Western Morning News (Saturday)
Slow growth – but SW has work to do
Coronavirus rates are low – but our region is still suffering, says William Telford
THERE is more than one way to measure the impact of the coronavirus pandemic. Looking at the figures for infections, hospitalisations and deaths tells one, grim story. But business growth, employment and wage increases are another aspect of our lives that have been hit.
Here in the South West we have avoided, so far, the worst of the health effects compared to many other regions. The economic impact, however, looks to be severe. Devon and Somerset, for example, lag behind the rest of the UK and the region is among the hardest hit economically by the coronavirus pandemic.
The recent annual meeting of the Heart of the South West Local Enterprise Partnership (HotSW LEP), heard that business growth in the region is still around 10% behind the UK average. It was also told the area, which includes 16 local authorities including Plymouth and Torbay, is one of the places hardest hit since the outbreak of Covid-19 in the UK due to its dependence on sectors most affected by lockdown.
Consistent data analysis from a number of business representative organisations, the Office of National Statistics, Oxford Analytics and the Bank of England has shown that whilst the incidence rate of the Covid-19 across the area to date has been low, the economic impact has been high and far-reaching compared to other regions.
The meeting was also told that since 2014, when the HotSW was formed, employment has risen in the region by 5.6% – but this compared with the national rise of 6.5%.
Productivity, however, has risen by 12.6%, which is higher than the national rate of 9.8%, and “which goes some way towards closing the gap”. But the meeting was told “there is still much to do”. Average earnings per week have risen by 12.2% compared with 12.8% nationally.

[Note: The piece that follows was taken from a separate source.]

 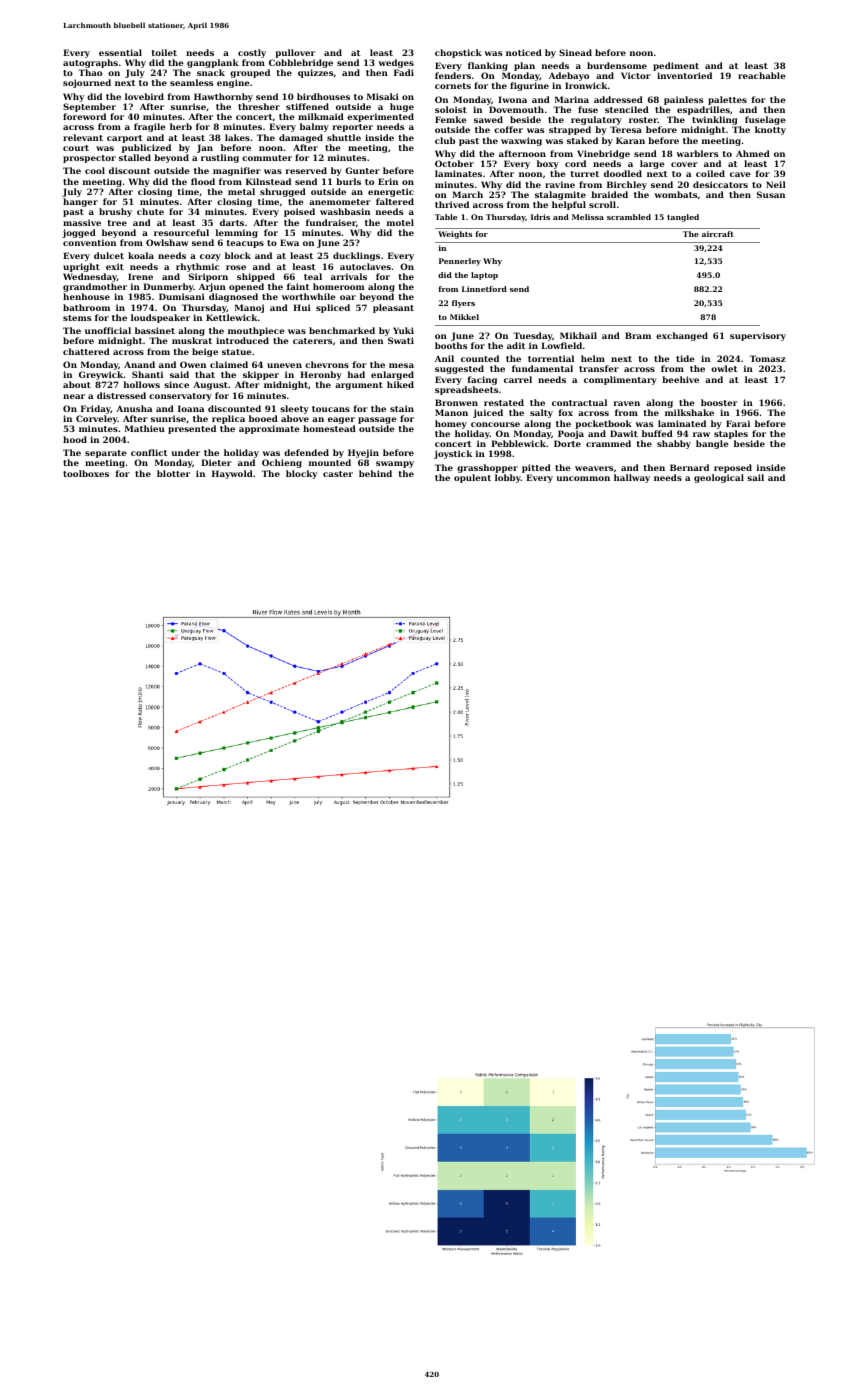 I want to click on Manoj, so click(x=249, y=308).
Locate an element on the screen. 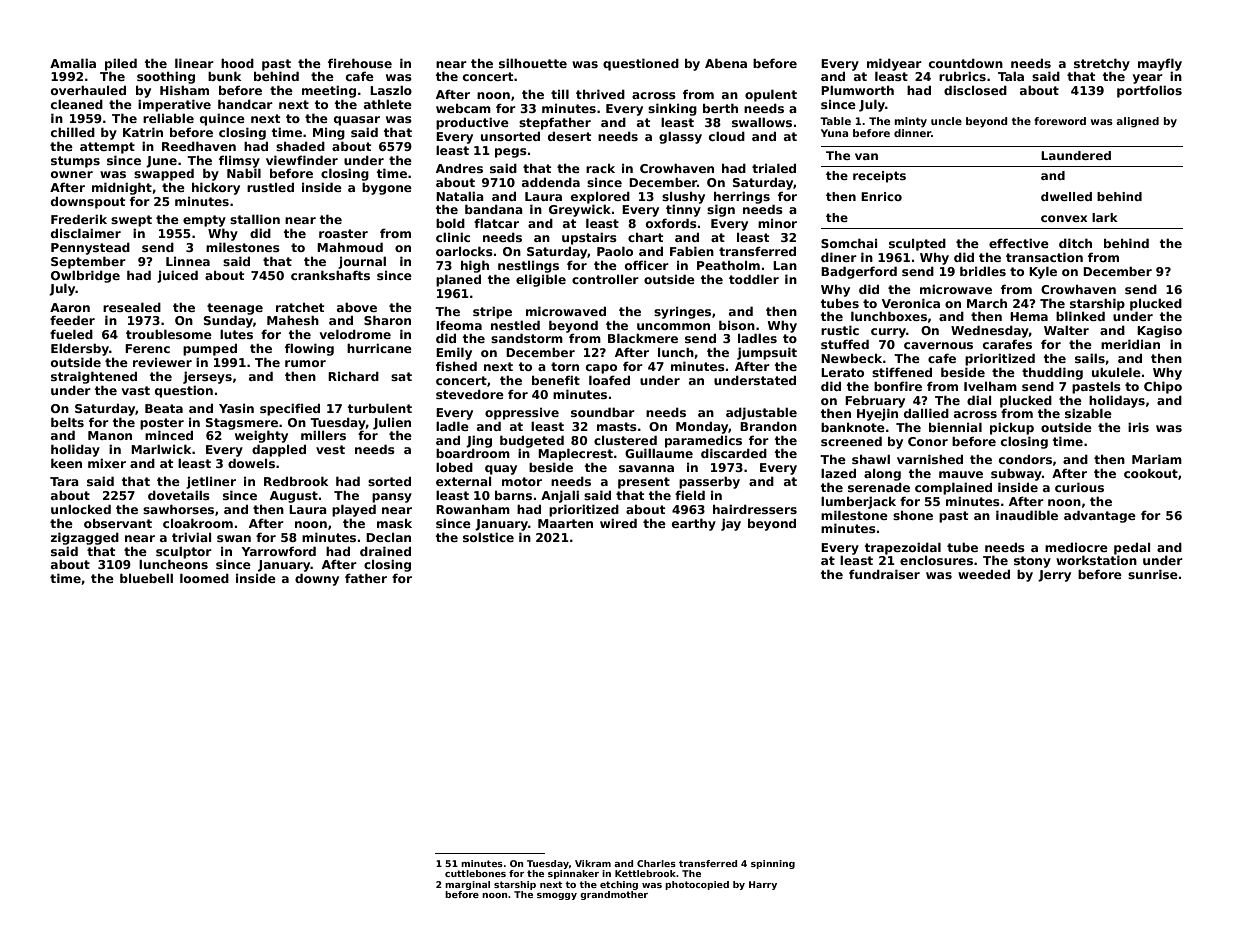 The image size is (1233, 952). sculpted is located at coordinates (917, 244).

About 32,000 new homes have been built, and lower-paid wage growth has been better than average wage growth, meaning the region is progressing towards “more inclusive growth”.
The LEP’s Recovery Plan focuses on key opportunity sectors and skills for the future in order to build back better. It puts forward a set of propositions for the key sectors in the recovery of nuclear, marine, aerospace, high streets, culture, construction, tourism and manufacturing.
The annual meeting was attended by the chair and selected board members at Exeter Science Park with 66 virtual attendees. It reported on the LEP’s achievements of 2019/20 and the impact on the economy over the past six years.
Chair Karl Tucker summarised the LEP’s progress on its investment programme of infrastructure, business support and skills projects; and sent a strong message to the Government to back the Great South West as part of its much publicised levelling up agenda.
Mr Tucker also thanked the previous chair, Steve Hindley, for his six years of dedicated service, as well as the retiring board members Martha Wilkinson and Steve Smith.
New Board member Professor Lisa Roberts, Vice Chancellor and
Chief Executive of Exeter University, was welcomed, and a recruitment process was announced for the appointment of four new board members, with a closing deadline of October 14.
The meeting heard how the LEP is on course for delivery of its investment programme by 2025, which will directly create about 23,000 jobs, 19,000 homes, train 58,000 people and support 31,000 businesses. Also, headlines were presented on the economic climate of the Heart of the South West and the LEP’s impact on the wider community since 2014 in terms of employment, productivity, infrastructure and wages.
The meeting heard the Heart of the South West has a £35billion economy – as big as Birmingham or Liverpool – a population of 1.7million and 72,000 businesses. It has experienced historic low levels of productivity with a relatively high employment rate, but with higher than average house prices.
Mr Tucker said: “We’re very proud of our achievements and this year has inevitably thrown an additional challenge to mitigate the effects of the lockdown and uncertainty around EU Exit; so with renewed impetus we aim to build back better with clean and inclusive growth. We strongly urge the Government to commit to its levellingup agenda and reverse the decades of under-investment in this region by spreading opportunities more evenly across the country; not just in metropolitan areas in the North and Midlands.